In the lines starting at the one containing "above China Town" and ending at the one containing "point(583,211)", rename "Task:" to "Instruction:". Reproduce only those lines, leaving everything else in them unchanged.

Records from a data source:
==*==

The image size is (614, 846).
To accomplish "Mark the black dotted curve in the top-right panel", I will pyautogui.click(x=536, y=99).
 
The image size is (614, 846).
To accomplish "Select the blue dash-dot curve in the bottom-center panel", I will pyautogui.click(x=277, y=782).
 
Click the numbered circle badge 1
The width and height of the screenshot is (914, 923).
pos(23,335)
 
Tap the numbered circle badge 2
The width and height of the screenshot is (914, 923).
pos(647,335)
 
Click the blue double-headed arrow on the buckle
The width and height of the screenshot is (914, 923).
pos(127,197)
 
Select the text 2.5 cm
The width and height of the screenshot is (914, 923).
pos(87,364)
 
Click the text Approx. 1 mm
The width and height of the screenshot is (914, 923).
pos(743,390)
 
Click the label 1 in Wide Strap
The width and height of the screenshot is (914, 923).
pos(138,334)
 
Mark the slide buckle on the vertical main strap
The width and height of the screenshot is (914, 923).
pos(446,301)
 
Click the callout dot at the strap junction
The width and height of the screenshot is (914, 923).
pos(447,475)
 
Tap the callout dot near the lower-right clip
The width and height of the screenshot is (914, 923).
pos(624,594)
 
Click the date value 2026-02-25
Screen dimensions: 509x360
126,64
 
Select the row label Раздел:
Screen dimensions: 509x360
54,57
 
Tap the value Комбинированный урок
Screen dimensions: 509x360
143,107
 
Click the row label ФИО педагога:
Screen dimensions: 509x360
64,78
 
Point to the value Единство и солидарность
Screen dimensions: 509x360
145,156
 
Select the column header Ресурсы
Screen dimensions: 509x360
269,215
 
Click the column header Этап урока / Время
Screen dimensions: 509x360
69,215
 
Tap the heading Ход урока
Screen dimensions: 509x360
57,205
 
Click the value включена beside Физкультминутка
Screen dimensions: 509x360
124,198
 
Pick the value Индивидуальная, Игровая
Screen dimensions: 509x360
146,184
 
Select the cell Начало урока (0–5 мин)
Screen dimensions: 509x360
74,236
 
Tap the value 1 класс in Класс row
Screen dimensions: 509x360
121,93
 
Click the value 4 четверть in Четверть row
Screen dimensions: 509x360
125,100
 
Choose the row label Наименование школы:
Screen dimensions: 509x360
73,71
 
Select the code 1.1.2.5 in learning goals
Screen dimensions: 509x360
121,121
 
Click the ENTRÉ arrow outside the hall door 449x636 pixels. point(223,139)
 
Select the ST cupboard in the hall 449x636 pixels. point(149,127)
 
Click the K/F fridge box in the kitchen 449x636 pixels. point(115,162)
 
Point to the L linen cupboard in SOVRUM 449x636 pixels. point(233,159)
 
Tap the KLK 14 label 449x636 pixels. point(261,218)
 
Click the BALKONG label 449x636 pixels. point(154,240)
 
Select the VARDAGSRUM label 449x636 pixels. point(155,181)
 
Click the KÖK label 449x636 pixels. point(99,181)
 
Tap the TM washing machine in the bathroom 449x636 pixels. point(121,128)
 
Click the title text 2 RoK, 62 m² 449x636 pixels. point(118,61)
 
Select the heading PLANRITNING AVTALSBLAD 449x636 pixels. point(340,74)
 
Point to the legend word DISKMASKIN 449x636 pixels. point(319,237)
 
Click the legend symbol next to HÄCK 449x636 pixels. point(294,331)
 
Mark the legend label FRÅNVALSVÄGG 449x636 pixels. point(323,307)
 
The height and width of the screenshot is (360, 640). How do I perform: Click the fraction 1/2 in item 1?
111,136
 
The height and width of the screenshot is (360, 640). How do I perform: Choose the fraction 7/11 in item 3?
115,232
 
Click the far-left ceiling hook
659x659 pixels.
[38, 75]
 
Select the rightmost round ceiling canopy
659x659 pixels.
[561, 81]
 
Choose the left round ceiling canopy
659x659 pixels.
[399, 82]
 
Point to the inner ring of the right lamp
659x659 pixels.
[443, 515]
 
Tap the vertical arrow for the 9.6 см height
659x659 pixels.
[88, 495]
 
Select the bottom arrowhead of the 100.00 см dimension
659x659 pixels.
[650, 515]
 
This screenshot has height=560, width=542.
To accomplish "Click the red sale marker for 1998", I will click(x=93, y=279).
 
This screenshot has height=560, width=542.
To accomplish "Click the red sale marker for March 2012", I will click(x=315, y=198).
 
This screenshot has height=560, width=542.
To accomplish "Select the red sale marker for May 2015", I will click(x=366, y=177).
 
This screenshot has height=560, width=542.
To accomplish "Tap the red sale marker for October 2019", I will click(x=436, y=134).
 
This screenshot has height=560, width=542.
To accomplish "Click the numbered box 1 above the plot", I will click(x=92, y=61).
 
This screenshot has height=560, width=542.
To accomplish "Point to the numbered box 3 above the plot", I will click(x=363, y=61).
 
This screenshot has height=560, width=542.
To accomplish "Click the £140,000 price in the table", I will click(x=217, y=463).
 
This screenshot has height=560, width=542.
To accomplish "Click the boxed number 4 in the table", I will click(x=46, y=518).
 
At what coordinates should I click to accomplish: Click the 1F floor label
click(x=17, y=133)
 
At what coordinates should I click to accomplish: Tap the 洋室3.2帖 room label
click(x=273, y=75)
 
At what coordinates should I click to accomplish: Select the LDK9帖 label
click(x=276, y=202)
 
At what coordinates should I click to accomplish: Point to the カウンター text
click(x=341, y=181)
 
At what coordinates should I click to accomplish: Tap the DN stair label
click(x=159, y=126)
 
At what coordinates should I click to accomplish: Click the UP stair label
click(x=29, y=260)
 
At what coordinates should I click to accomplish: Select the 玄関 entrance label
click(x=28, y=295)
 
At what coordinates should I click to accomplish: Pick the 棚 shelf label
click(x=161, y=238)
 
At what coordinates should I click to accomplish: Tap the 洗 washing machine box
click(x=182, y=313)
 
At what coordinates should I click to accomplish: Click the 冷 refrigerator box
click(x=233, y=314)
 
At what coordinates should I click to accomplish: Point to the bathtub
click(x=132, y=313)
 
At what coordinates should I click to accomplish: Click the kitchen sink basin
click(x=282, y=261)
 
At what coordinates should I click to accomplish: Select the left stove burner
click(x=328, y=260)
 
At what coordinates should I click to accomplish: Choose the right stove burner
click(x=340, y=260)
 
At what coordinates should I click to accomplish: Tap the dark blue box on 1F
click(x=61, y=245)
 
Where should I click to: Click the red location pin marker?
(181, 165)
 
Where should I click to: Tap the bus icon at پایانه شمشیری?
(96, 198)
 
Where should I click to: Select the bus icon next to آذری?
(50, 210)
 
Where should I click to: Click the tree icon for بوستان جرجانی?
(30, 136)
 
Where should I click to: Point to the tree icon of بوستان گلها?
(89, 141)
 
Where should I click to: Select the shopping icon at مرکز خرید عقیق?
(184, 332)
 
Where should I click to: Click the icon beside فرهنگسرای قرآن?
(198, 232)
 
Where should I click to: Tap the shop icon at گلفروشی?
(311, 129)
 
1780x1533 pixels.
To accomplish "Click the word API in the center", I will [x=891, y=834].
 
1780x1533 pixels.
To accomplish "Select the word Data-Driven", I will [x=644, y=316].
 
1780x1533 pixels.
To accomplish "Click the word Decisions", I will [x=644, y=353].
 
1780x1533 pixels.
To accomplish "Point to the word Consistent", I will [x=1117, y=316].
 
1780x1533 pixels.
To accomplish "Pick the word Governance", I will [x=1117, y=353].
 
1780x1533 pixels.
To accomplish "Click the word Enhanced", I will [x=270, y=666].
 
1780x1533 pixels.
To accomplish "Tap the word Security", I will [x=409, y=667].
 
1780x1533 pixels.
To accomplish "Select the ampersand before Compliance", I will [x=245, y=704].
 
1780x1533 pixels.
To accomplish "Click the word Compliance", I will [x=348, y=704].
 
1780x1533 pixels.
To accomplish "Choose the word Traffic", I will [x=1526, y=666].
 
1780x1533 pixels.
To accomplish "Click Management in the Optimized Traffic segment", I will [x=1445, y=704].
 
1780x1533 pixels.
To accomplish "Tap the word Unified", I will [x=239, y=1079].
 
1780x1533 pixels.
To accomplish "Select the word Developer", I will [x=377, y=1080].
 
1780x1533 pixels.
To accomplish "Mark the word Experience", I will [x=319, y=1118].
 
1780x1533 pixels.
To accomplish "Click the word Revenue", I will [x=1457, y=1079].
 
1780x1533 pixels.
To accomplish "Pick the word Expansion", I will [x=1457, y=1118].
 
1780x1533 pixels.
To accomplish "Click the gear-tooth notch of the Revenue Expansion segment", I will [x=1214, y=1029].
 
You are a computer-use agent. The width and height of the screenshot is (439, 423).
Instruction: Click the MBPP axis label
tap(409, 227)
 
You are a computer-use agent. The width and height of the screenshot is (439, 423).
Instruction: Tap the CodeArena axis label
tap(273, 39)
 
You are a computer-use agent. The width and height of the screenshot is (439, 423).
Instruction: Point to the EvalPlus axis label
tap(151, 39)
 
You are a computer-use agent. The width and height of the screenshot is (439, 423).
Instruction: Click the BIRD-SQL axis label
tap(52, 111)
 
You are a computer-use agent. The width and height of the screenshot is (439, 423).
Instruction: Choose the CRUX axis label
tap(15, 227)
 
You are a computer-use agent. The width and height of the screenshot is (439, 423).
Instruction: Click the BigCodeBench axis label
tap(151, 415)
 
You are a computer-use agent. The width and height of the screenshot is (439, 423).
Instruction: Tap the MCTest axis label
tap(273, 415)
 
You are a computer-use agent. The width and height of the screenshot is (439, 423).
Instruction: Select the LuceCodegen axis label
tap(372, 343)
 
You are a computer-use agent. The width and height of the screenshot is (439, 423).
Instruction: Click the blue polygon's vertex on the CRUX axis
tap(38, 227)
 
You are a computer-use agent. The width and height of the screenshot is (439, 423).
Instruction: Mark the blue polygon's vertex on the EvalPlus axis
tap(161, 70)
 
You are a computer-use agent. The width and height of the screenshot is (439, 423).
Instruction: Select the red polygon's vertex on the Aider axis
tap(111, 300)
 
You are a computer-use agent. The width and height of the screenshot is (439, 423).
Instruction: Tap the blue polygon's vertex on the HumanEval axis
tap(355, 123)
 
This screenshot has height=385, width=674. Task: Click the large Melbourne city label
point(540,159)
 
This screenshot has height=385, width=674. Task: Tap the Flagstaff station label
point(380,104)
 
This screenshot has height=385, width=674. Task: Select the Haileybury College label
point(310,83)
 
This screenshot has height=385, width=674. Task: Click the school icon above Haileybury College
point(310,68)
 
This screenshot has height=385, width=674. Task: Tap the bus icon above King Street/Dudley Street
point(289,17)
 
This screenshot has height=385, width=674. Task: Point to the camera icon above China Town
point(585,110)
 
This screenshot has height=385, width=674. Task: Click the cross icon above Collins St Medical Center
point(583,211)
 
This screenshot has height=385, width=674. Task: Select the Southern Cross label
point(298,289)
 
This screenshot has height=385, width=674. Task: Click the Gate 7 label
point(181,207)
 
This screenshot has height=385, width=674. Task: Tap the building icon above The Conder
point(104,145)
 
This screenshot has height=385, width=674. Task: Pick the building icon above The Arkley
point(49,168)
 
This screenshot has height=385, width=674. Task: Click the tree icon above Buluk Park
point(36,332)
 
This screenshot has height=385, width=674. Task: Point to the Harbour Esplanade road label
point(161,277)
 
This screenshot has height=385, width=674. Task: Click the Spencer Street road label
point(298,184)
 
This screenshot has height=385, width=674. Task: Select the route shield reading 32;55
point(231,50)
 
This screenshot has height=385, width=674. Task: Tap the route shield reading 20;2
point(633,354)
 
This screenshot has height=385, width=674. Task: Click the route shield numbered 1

==*==

**Exercise output:**
This screenshot has height=385, width=674. Instruction: Point to the camera icon above China Town
point(585,110)
 
This screenshot has height=385, width=674. Instruction: Click the cross icon above Collins St Medical Center
point(583,211)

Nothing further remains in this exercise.